All of the above suggests that the implementation of Fadel’s proposal would require the entire judicial structure to be reformed, beginning with the study of law. This is not something that can be achieved by revising constitutional texts or parliamentary legislation without first bringing about an educational and political environment that allows for the graduation of prospective judges who are reasonably grounded in higher learning and the sciences, and who enjoy a high degree of independence and probity. The implementation of the proposal in a culture in which the judges are indistinguishable from the average citizen, and whose unscrupulousness and insolence is on a par with that of some criminals, is tantamount to being a blueprint for judicial colonies in which judges take on the role of the army’s security services and the police—the worst conceivable form of state in which citizens are differentiated into either overlords enjoying all rights without being subject to law, or slaves deprived of both rights and dignity, under a ruler who considers himself to be the source of law if not the foundation of the state itself.

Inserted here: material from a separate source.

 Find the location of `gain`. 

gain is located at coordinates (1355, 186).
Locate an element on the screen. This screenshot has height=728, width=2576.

There is, however, another aspect to the implementation of common law that merits consideration—the existence of a sworn jury whose members are chosen randomly from among the citizenry at large, and who themselves determine if an accused is guilty. There could be an urgent need for such a jury, in case of justifiable doubts concerning the integrity of any judiciary, whether for reasons of political pressures or moral depravity in a system that deprives the judges of denunciatory power and limits them to oversight of the litigation process to ensure its good working order and obtain verdicts based on objectively written rules. The most urgent need here pertains to criminal cases, especially those of a political nature, such as matters of national security.  Nevertheless, such a proposal stands to run up against an obstacle posed by the high rate of illiteracy in Egypt along with the absence of any conceivable opportunity to persuade judges to waive what they regard as their right to determine legal accountabilities, in addition to reaching verdicts. This holds true no matter what justifications are offered to the judges that they might agree with, including the  acknowledgment of corruption by some or even many of their colleagues, for instance, and whatever their convictions regarding the utility of the proposal in question for the reputation of the judiciary and the integrity of its procedures and verdicts.

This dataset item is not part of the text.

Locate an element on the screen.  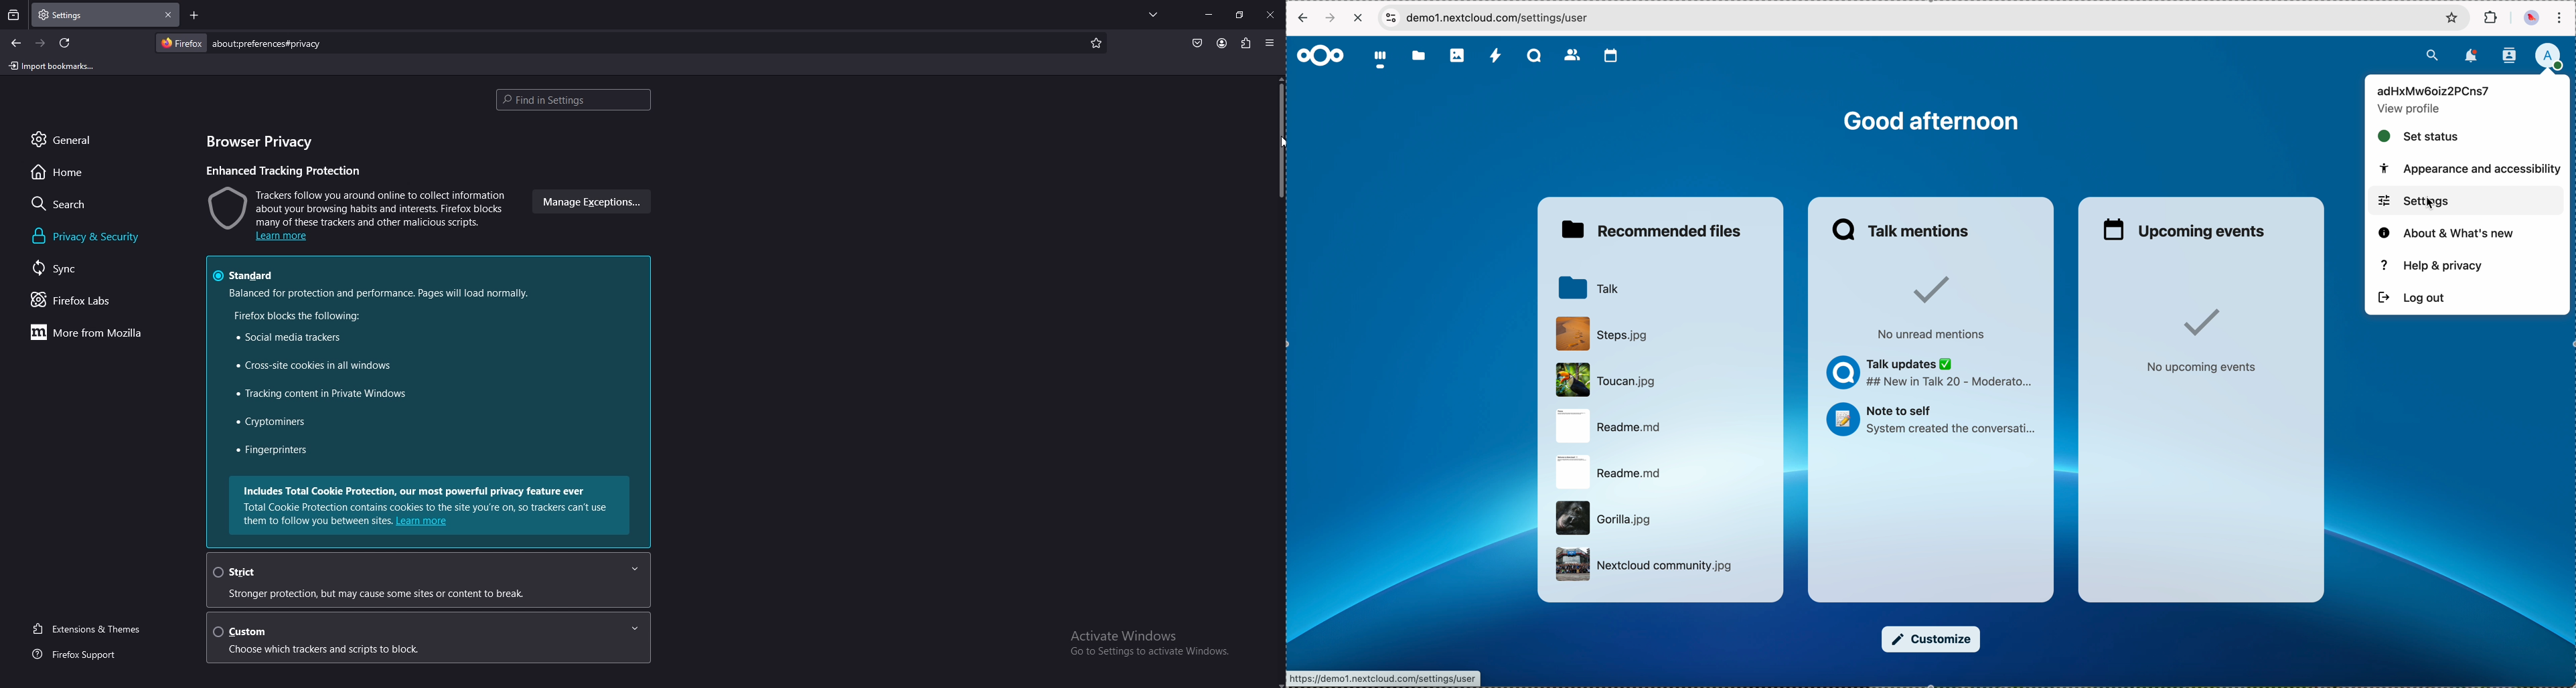
URL is located at coordinates (1386, 678).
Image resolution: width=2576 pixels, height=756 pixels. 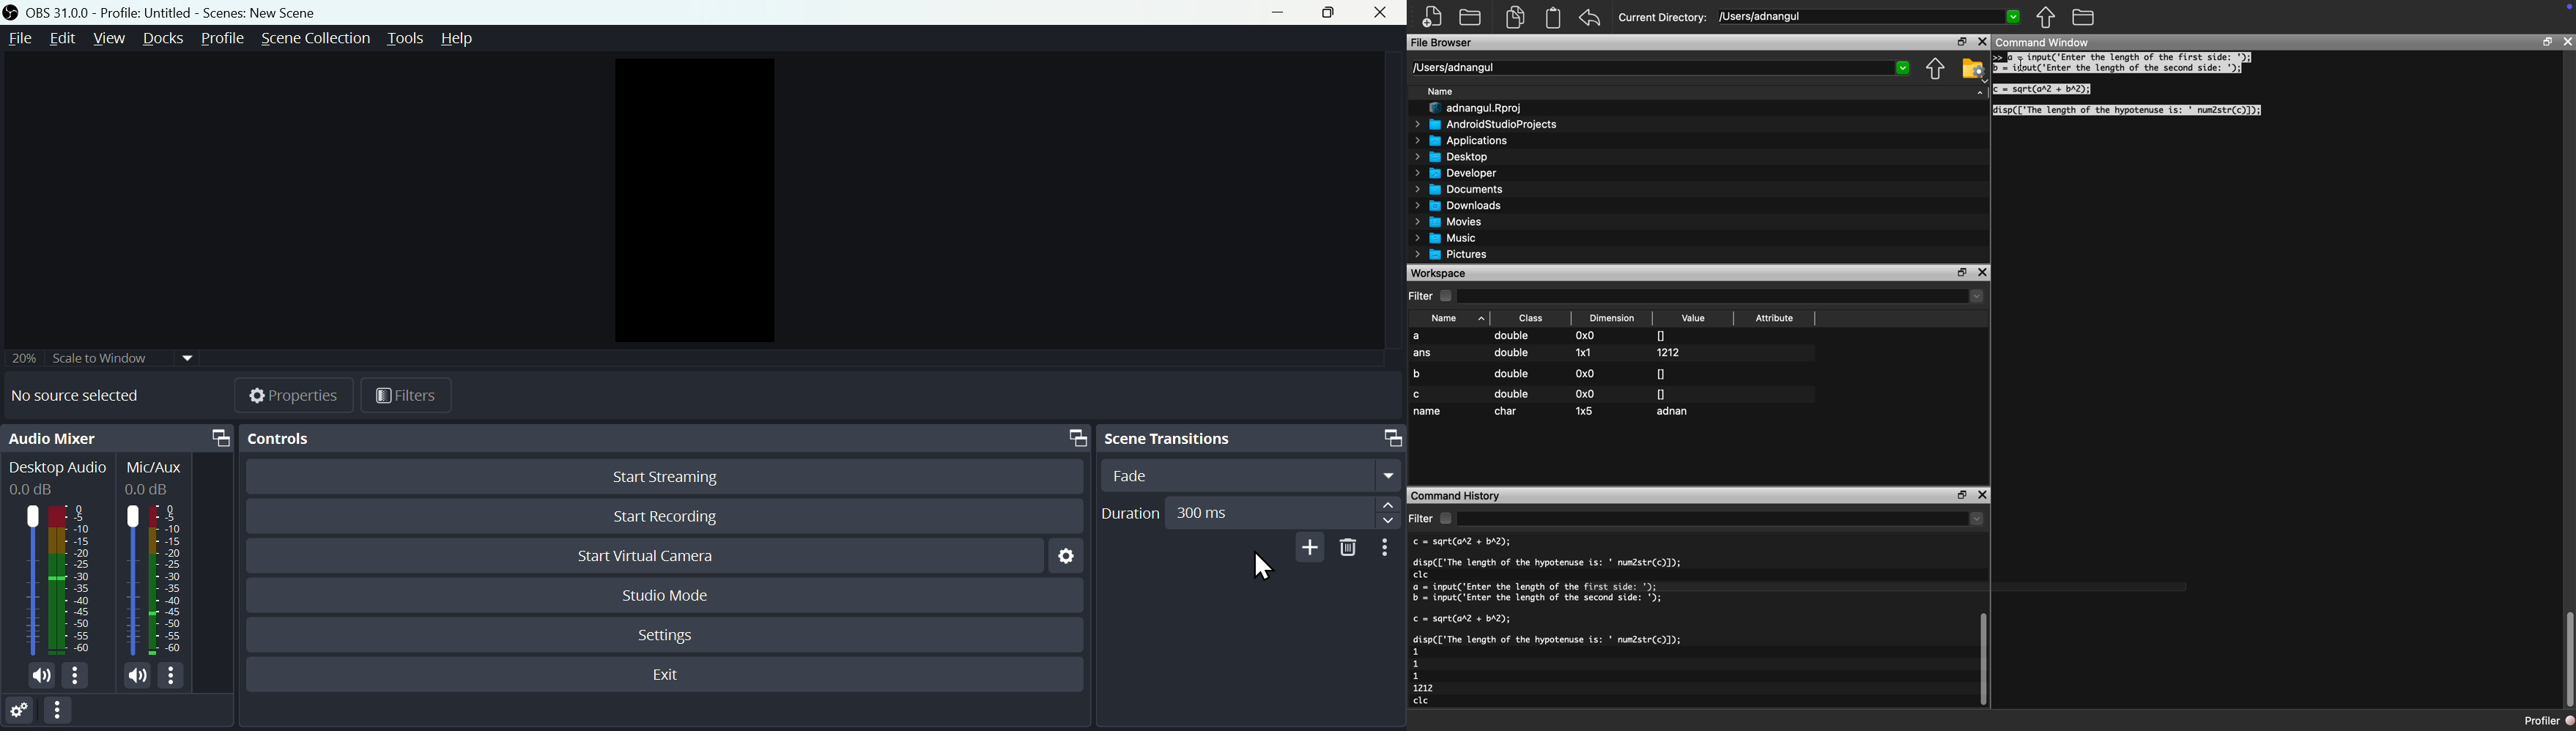 What do you see at coordinates (1463, 204) in the screenshot?
I see ` Downloads` at bounding box center [1463, 204].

[1] Mohammad Fadel, “Judicial Institutions, the Legitimacy of the Islamic State Law and Democratic Transition in Egypt: Can a Shift toward a Common Law Model of Adjudication Improve the Prospects of a Successful Democratic Transition?” International Journal of Constitutional Law,” vol. 11, no 3 (2013), pp. 646-665.

[2] Fadel wrote this article prior to the coup of July 3, 2013 in Egypt against the elected government, a coup that dispelled any chance of establishing true democracy in the country. 

[3] One example of this is that he took the judicial opinion on a case from the Maliki school, and required the evidence required by the Hanafi school, for the same case, to be admissible.